Jedenfalls spielen wir einen naiven blonden Jüngling, dessen Freund ihm einen ziemlich verrückten Besuch abstattet, Also tun wir, was ein Protagonist in einem Adventure gern macht, und durchschnüffeln alle möglichen privaten Angelegenheiten, bis wir den armen Kerl über die Interaktion mit einem Doktor sogar in die Irrenanstalt eingewiesen haben. Um ihn allerdings gegen den heranschleichenden Wahnsinn zu retten, untersuchen wir die Geschichte des kleinen Städtchens und eines seiner früheren Einwohner, der den Geist von unserem Freund zu übernehmen droht, und dessen Versuch die Old Ones zu beschwören. In dem wir ohne großartige Reaktion einfach mal so via magischem Rituale einen Toten wiedererwecken und genauso ruckartig beschließen unser Freund kann nicht gerettet werden, und ihn ebenfalls ohne anschließende Reaktion erschießen. Ich weiß ja, dass Adventure-Game-Charaktere gern mal leicht psychopathisch daher kommen, wenn man mal genau darüber nachdenkt, was sie weswegen genau so alles treiben, aber das hier ist schon hart.
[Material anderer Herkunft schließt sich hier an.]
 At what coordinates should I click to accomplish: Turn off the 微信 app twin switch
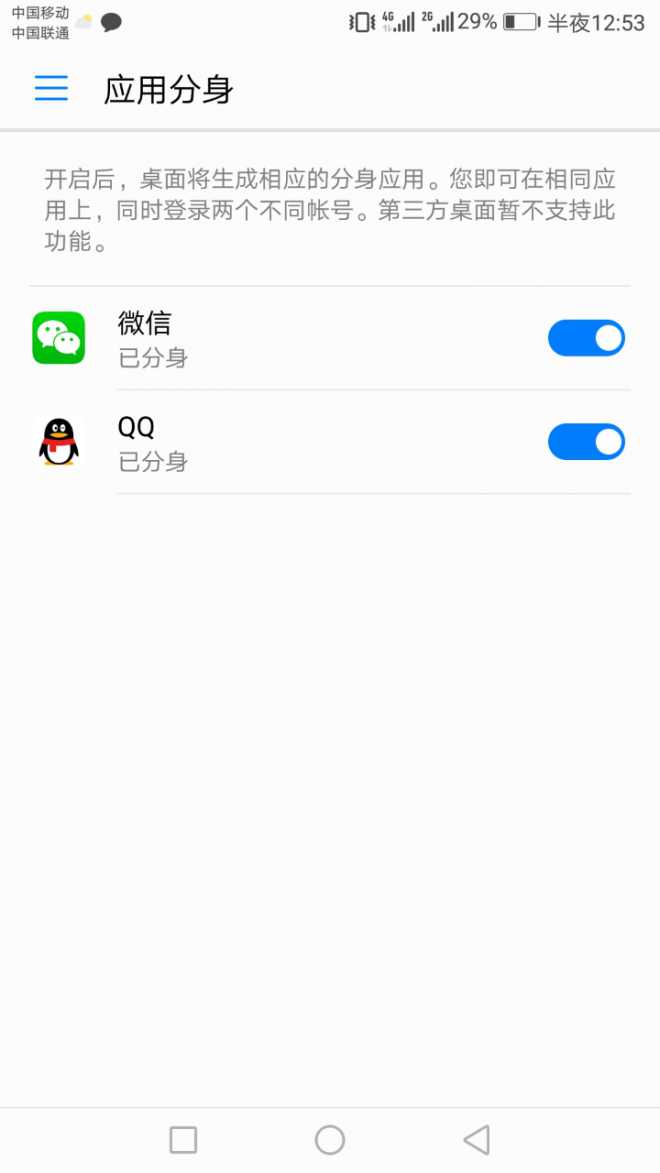point(586,338)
Je nachdem, ob das letzte Puzzle innerhalb des Timers erledigt wird, oder nicht, kommt es entweder zum Öffnen des Tores der Old Ones im Bad End, oder genauso abrupt im Good End zu einer FMV, in der uns der Hauptcharakter versichert alles sei gut und er selbst wisse gar nicht, wie er aus dem finalen Areal entkommen ist. Irgendwie unbefriedigend.

Genau wie das Gameplay an sich, bei dem man sich von einem arg pixeligen vorgerenderten Bildschirm zum nächsten klickt, in der Hoffnung irgendwo eine neue Interaktionsmöglichkeit zu finden, oder eines der passablen FMVs zu triggern. Einige Charaktere und gefundene Schriftstücke geben zwar Hints, aber häufiger mal ist echt nicht klar, was oder wo etwas gemacht werden muss, stattdessen muss einfach jede Lokalität aufgesucht werden, bis halt irgendwo was neues gefunden wird. Das Ganze übrigens noch dazu in fast vollständiger Stille, weil es im Spiel nur leichte Ambient-Geräusche im Hintergrund gibt.

Ich kann also nicht wirklich sagen, dass der Akt, um das Spiel endlich gespielt zu bekommen, mir letztendlich vom Spielerlebnis an sich zurückgezahlt worden wäre. Das ganze Ding ist ehrlich gesagt eher langweilig bis nervig denn irgendwas sonst gewesen.